PwC has also seen a 30% decrease in travel since April, after it pledged during its "Green Week" to plant five trees for every videoconference scheduled. By August, it had committed to planting 4,200 saplings.
The reduction in travel was partly due to the recession, which made videoconferencing an attractive alternative to purchasing airline tickets, admits Shannon Schuyler, PwC's corporate responsibility leader. Will people still opt for videoconferencing once the economy picks up? That will be the real test, she says.
"Our experience suggests that once companies discover videoconferencing, it tends to stick," says Chris Mines, an analyst at Forrester Research Inc.

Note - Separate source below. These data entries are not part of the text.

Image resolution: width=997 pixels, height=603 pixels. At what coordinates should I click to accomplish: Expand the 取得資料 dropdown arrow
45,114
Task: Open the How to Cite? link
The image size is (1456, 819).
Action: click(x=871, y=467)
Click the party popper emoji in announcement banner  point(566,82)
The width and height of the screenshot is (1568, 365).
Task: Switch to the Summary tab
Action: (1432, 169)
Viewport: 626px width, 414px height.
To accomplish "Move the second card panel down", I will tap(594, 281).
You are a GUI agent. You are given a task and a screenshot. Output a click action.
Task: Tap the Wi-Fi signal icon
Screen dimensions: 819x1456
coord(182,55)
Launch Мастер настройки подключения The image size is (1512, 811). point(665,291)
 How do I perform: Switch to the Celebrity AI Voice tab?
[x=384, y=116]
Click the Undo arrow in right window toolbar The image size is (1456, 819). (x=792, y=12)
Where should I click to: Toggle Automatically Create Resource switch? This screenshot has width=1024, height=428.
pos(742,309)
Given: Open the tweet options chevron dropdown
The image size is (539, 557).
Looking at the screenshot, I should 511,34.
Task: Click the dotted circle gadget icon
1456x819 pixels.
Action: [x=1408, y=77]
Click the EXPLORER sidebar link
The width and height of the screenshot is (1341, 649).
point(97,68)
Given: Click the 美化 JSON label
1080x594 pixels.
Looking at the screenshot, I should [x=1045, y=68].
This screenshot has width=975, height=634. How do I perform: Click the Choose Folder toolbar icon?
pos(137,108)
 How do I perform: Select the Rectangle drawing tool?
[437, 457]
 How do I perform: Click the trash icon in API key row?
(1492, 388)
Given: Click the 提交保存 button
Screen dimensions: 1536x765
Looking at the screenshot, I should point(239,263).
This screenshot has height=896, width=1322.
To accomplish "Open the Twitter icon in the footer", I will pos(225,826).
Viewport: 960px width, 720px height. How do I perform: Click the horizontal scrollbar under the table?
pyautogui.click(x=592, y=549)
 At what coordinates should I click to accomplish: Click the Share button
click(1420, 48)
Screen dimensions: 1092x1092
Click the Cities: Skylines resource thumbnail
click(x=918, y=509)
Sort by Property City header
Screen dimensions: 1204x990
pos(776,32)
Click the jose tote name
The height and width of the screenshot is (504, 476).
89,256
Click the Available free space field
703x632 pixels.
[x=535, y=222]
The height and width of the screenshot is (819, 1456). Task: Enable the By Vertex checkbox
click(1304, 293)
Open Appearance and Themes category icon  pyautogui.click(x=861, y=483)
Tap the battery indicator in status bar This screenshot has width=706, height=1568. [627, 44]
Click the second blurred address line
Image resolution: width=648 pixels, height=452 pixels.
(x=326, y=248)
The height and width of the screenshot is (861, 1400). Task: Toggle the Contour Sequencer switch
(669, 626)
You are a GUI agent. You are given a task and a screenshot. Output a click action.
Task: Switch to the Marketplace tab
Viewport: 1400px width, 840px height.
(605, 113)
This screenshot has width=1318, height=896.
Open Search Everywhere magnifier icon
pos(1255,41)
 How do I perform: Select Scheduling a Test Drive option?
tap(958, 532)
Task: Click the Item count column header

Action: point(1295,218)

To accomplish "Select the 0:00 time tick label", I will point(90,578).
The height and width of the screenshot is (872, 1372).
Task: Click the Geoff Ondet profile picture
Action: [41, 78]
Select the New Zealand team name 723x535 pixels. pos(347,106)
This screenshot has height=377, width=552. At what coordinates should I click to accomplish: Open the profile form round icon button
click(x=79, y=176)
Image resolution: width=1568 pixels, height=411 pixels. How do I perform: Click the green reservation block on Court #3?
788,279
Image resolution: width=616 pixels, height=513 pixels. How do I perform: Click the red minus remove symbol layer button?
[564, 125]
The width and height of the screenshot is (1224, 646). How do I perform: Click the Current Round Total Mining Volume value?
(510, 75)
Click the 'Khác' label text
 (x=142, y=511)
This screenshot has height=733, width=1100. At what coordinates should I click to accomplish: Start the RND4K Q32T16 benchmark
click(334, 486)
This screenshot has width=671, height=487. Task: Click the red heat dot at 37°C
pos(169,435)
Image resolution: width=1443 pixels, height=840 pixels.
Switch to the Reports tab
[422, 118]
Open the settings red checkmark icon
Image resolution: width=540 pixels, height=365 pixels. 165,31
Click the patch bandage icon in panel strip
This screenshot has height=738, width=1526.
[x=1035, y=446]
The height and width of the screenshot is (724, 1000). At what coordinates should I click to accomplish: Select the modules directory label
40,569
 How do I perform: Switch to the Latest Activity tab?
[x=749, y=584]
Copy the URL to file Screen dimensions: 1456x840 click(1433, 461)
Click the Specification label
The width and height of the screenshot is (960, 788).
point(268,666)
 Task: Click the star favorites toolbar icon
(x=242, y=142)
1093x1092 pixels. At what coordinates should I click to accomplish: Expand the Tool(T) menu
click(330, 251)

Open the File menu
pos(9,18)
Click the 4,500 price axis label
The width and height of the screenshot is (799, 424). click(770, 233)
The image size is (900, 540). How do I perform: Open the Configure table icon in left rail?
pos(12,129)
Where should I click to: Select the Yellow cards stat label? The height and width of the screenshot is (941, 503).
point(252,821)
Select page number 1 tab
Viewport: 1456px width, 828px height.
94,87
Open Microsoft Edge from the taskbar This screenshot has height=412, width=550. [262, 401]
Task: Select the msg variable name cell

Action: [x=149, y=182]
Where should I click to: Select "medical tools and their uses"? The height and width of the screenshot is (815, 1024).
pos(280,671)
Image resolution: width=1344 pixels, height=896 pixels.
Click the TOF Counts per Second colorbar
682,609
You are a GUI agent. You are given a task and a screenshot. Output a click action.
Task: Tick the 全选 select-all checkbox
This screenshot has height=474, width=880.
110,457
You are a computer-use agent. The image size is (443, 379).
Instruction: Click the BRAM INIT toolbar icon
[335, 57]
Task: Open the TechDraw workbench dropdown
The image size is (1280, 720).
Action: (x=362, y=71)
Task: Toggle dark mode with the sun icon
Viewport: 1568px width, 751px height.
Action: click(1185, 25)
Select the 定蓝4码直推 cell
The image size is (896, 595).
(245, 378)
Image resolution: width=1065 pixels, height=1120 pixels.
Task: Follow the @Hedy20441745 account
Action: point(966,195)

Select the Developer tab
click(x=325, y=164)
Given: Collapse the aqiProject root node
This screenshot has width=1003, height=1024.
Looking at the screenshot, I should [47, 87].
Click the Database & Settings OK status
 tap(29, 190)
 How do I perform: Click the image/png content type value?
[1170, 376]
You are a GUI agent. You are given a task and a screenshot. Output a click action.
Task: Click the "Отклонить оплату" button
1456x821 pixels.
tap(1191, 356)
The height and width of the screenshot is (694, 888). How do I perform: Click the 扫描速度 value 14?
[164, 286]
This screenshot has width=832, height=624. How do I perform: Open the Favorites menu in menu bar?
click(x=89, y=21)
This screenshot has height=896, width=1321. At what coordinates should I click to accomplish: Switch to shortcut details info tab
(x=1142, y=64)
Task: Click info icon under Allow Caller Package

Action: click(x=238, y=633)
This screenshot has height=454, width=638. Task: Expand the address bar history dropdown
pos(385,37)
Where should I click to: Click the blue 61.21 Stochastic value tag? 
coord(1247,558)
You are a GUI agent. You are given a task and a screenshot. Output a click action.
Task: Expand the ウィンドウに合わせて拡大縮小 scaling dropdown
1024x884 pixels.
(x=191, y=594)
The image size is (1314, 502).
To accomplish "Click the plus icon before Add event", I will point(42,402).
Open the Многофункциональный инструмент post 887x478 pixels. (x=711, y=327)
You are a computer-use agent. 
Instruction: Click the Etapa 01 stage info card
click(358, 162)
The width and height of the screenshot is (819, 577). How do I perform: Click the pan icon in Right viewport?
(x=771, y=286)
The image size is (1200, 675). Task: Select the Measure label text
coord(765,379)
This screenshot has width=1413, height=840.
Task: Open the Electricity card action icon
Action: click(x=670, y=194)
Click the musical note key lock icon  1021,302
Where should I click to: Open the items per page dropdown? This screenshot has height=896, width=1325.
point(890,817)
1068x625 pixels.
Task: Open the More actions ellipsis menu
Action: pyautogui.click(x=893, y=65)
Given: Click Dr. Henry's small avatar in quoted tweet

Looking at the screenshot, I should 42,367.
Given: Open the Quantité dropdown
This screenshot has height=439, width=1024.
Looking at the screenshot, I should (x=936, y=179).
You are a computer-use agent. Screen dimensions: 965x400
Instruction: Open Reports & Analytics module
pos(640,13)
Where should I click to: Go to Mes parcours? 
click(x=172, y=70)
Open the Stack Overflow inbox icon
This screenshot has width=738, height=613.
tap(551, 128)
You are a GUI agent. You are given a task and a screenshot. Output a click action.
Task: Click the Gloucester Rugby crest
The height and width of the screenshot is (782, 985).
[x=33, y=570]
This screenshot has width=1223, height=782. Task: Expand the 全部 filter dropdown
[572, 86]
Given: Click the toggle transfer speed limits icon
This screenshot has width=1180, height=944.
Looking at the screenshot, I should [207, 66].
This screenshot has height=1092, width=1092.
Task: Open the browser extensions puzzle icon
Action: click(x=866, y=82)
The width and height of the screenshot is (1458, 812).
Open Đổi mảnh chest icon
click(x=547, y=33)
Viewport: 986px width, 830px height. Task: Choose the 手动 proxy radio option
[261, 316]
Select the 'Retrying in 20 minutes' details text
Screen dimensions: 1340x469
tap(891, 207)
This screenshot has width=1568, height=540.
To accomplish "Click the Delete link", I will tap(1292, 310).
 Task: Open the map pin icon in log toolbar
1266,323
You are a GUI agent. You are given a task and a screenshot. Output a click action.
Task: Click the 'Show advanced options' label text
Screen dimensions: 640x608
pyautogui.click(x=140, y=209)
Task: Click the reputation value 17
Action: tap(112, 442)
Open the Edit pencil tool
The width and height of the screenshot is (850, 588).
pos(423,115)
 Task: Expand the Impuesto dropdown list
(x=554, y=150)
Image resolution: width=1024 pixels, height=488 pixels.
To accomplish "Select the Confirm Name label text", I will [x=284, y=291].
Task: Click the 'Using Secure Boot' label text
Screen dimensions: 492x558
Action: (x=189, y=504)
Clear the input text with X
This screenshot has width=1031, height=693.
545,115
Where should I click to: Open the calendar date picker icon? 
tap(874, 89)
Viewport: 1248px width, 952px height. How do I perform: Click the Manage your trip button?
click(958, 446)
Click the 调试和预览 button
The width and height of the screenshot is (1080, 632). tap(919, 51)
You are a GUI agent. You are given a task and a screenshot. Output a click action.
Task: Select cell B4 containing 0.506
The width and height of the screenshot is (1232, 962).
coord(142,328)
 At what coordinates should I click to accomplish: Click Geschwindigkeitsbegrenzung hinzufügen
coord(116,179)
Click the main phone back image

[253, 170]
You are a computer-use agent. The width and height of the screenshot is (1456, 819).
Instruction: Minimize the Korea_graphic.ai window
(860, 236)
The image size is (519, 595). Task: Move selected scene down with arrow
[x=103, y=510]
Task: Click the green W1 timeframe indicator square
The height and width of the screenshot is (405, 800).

The technology works best for internal or joint team meetings, making it ideal for organizations with far-flung teams, like PwC's consulting business, he says.
And after an energy audit, office workers and management reduced office energy consumption. They also started using double-yield, 20,000-page toner cartridges, which halved the number of cartridges that needed to be recycled.
"It's like a snowball," Panian says. But it was those aggressive carbon-reduction targets that got the ball rolling.